1. Marginal Likelihood and Harmonic mean estimator
The marginal likelihood is defined as the normalising constant of the posterior distribution
$$p({\bf x})=\int_{\Theta}p({\bf x}\vert\theta)p(\theta)d\theta.$$
The importance of this quantity comes from the role it plays in model comparison via Bayes factors.
Several methods have been proposed for approximating this quantity. Raftery et al. (2007) propose the Harmonic mean estimator, which quickly became popular due to its simplicity. The idea consists of using the relation
$$\dfrac{1}{p({\bf x})}=\int_{\Theta}\dfrac{p(\theta\vert{\bf x})}{p({\bf x}\vert\theta)}d\theta.$$
Therefore, if we have a sample from the posterior, say $(\theta_1,...,\theta_N)$, this quantity can be approximated by
$$\dfrac{1}{p({\bf x})}\approx\dfrac{1}{N}\sum_{j=1}^N \dfrac{1}{p({\bf x}\vert\theta_j)}.$$
This approximation is related to the concept of Importance Sampling.

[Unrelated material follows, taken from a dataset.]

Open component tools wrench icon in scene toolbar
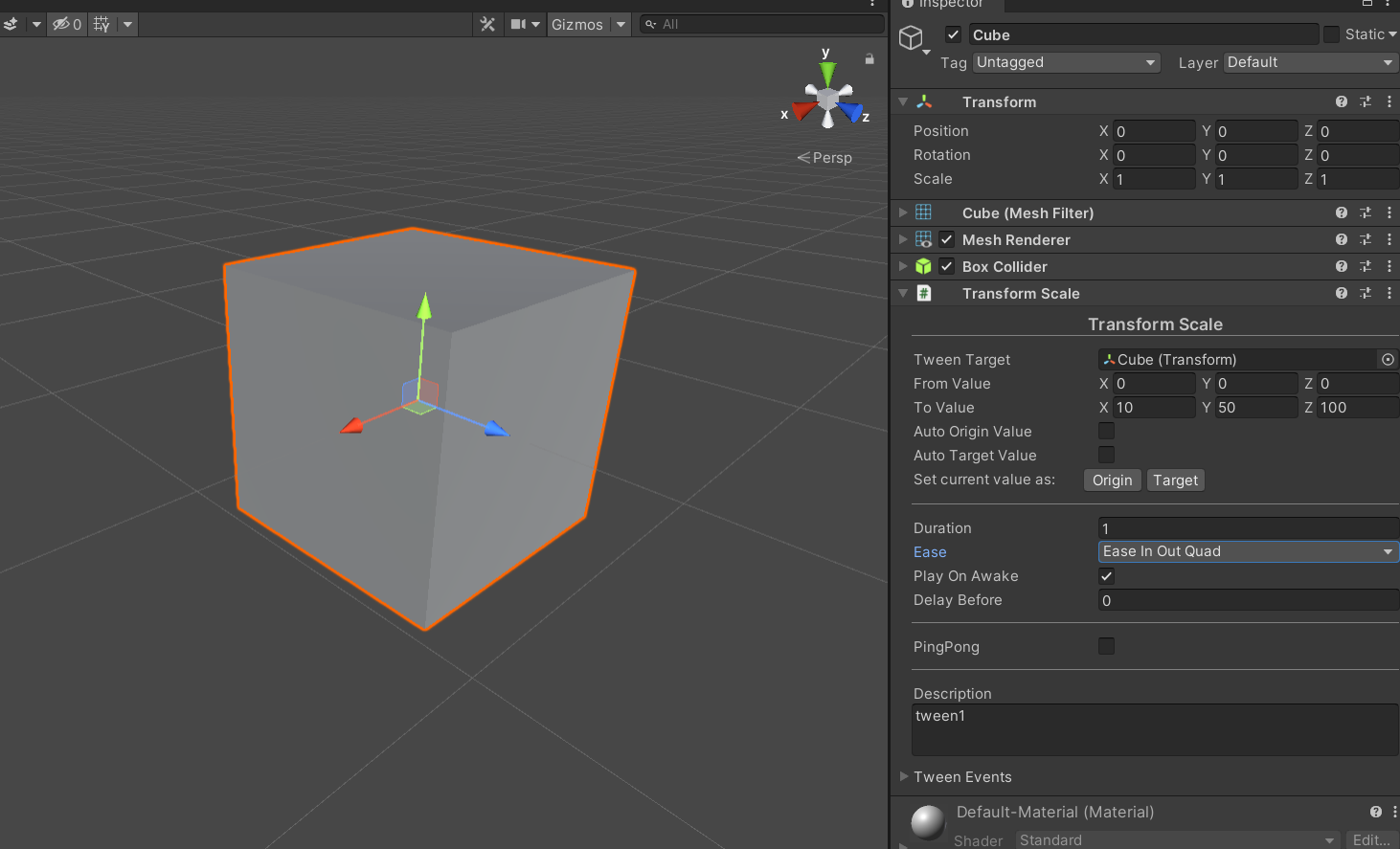 pos(487,24)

By the law of large numbers, as discussed in Neal's blog, we have that this estimator is consistent. The problem is that the required $N$ for a good approximation can be huge. See Neal's blog or Robert's blog 1, 2, 3, 4 for some examples.
Alternatives
There are many alternatives for approximating $p({\bf x})$. Chopin and Robert (2008) present some Importance sampling-based methods.
2. Not running your MCMC sampler long enough (specially in the presence of multimodality)

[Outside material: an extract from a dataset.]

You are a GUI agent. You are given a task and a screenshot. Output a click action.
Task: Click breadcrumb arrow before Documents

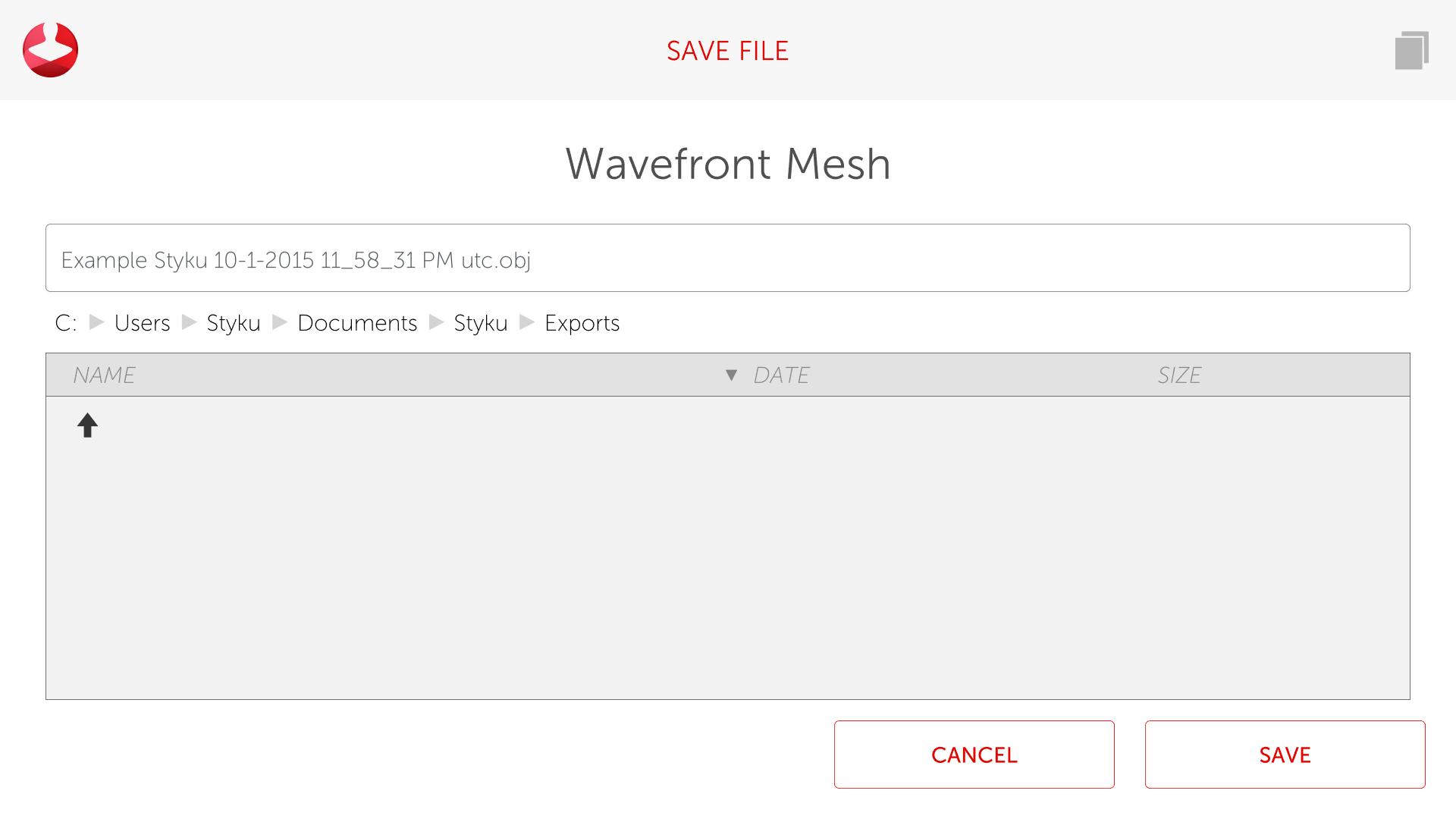pos(279,322)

Mendoza and Gutierrez-Peña (1999) deduce the reference prior/posterior for the ratio of two normal means and present an example of the inferences obtained with this model using a real data set. Using MCMC methods, they obtain a sample of size $2000$ of the posterior of the ratio of means $\varphi$ which is shown below

And obtain the HPD interval for $\varphi$ $(0.63,5.29)$. After an analysis of the expression of the posterior distribution, it is easy to see that it has a singularity at $0$ and the posterior should actually look like this (note the singularity at $0$)

Which can only be detected if you run your MCMC sampler long enough or you use an adaptive method. The HPD obtained with one of these methods is $(0,7.25)$ as has already been reported. The length of the HPD interval is significantly increased which has important implications when its length is compared with frequentist/classical methods.
3. Some other issues such as assessing convergence, choice of starting values, poor behaviour of the chain can be found in this discussion by Gelman, Carlin and Neal.
4. Importance Sampling
A method for approximating an integral consists of multiplying the integrand by a density $g$, with the same support, that we can simulate from
$$I=\int f(x)dx = \int \dfrac{f(x)}{g(x)}g(x)dx.$$
Then, if we have a sample from $g$, $(x_1,...,x_N)$, we can approximate $I$ as follows
$$I\approx \dfrac{1}{N}\sum_{j=1}^N \dfrac{f(x_j)}{g(x_j)}.$$
A possible issue is that $g$ should have tails heavier/similar than/to $f$ or the required $N$ for a good approximation could be huge. See the following toy example in R.
# Integrating a Student's t with 1 d.f. using a normal importance function
x1 = rnorm(10000000) # N=10,000,000
mean(dt(x1,df=1)/dnorm(x1))
# Now using a Student's t with 2 d.f. function
x2 = rt(1000,df=2)
mean(dt(x2,df=1)/dt(x2,df=2))